Na centralidade de Cacuaco moradores convidam administradora

Problemas sociais auscultados

A comissão de moradores da centralidade de Cacuaco, a 27 Quilómetros da sede municipal, convocaram a administradora municipal, Rosa João Janota Dias dos Santos, para um encontro de auscultação. Os residentes reclamaram no encontro da falta de água potável, energia eléctrica, funcionamento das escolas, hospitais e esquadra policial.

O que mais preocupa os moradores na voz de Isabel Maria que abriu o diálogo é a “indefinição do arranque das aulas”, do lectivo de 2014, para os cerca de cinco mil alunos matriculados no ensino primário, I e II ciclos.

A falta de água corrente nas residências, “inactividade” dos elevadores nos edifícios de oito andares, recolha de lixo, a abertura de unidades sanitárias, mercado, ronda policial para evitar assaltos as viaturas estacionadas.

Em declarações à imprensa, Rosa Janota dos Santos proferiu que o encontro foi “útil e das dificuldades expostas devem ser estudadas as prioridades para a solução dos problemas, como o saneamento, educação e saúde”.

A governante informou a centralidade tem seis mil habitantes, sem posto de saúde, “por isso é urgente a colocação de um posto móvel no local, para os primeiros socorros”.

Quanto ao início das aulas, administradora salientou que esta condicionada a falta de apetrechamento. Acrescentou que para o funcionamento das escolas, a Igreja Católica recebeu da Sonip (Sonangol imobiliária e propriedades), empresa gestora da centralidade, as chaves das instituições de ensino e o problema vai ser levado a Direcção provincial da educação bem como do Governo de Luanda para que sejam informados sobre a gestão da escola.

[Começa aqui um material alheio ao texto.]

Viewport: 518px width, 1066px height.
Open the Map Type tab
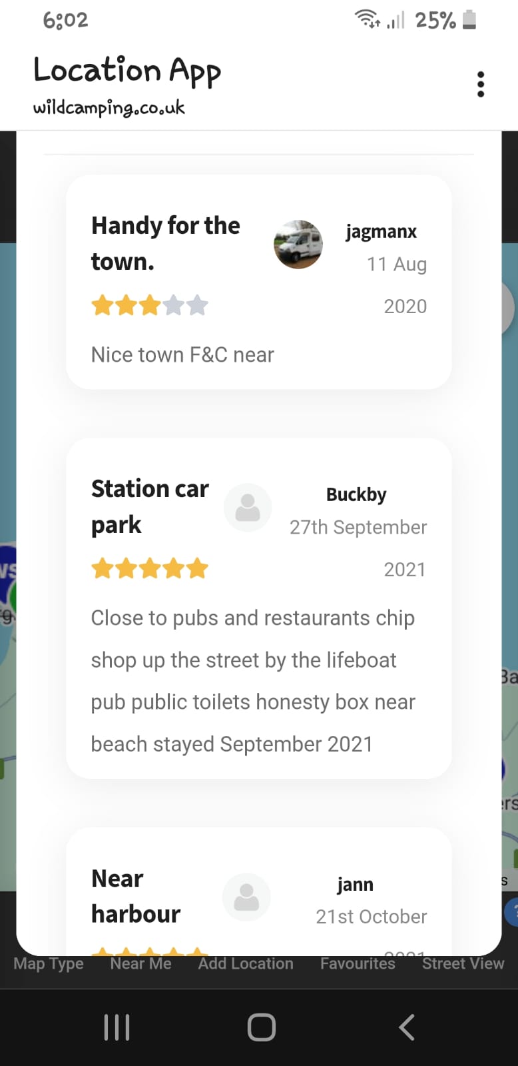tap(49, 964)
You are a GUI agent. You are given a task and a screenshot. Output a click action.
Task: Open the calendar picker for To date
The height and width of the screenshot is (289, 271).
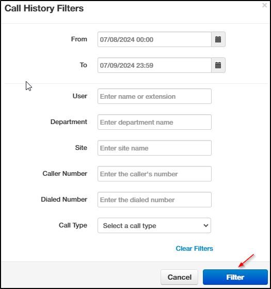tap(218, 65)
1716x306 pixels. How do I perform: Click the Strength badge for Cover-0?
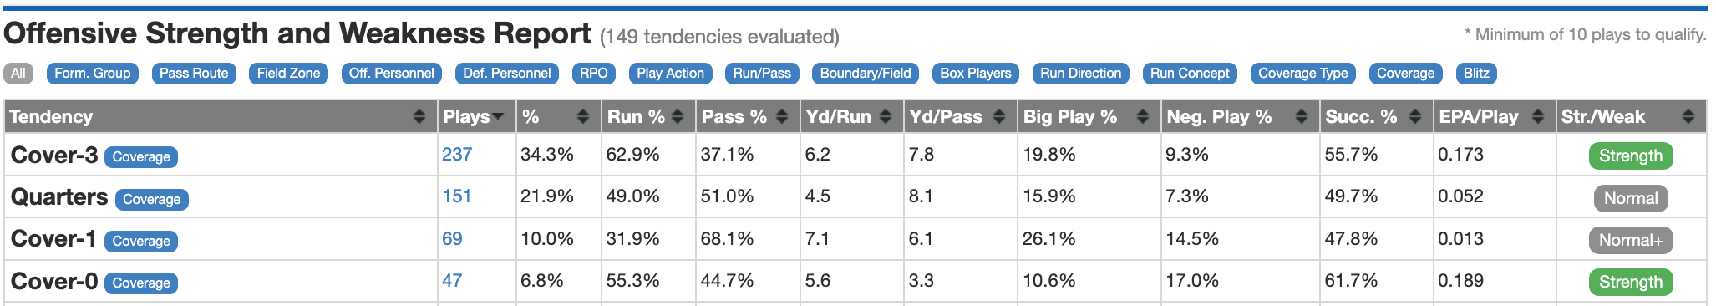[x=1631, y=283]
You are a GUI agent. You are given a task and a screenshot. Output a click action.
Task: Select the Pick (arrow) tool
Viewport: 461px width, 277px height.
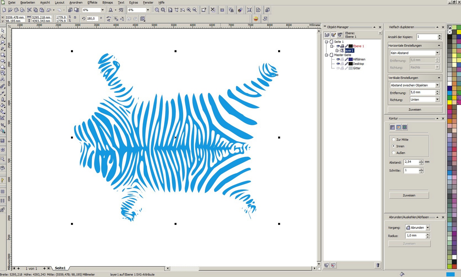[x=3, y=31]
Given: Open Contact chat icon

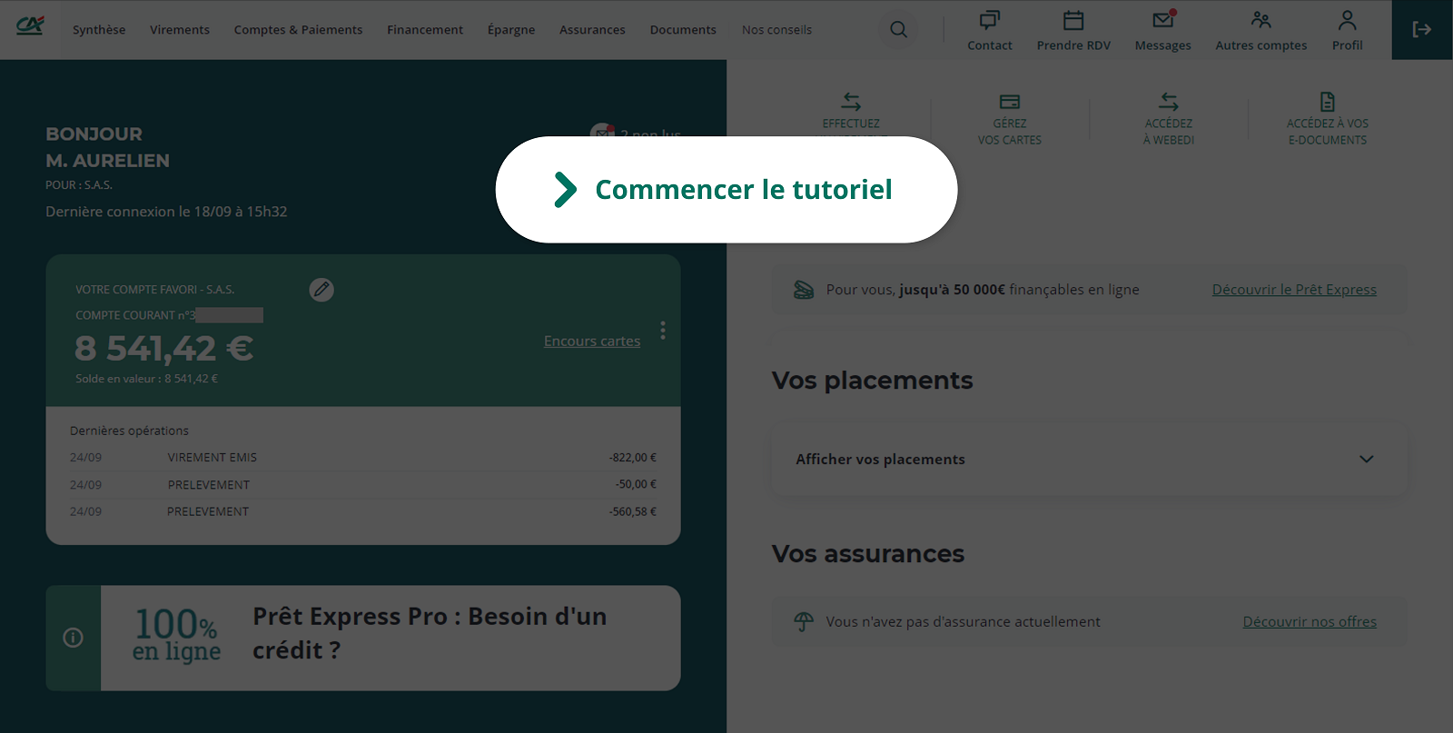Looking at the screenshot, I should pyautogui.click(x=989, y=21).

Lamentou no entanto, o facto de ainda não ter sido nomeada uma administração por parte da entidade do projecto, facto que, “nos obriga a assumirmos, nós Administração municipal, a responsabilidade junto dos moradores e tentar resolver os problemas que lhes afligem ”, sustentou.

Os moradores para terem acesso água potável abrem as bocas-de-incêndio ou caminham mais de 27 quilómetros até aos bairros de Viana, Cacuaco e Panguila. Depois transportam com bidons de 25 litros ou baldes a cabeça até as residências.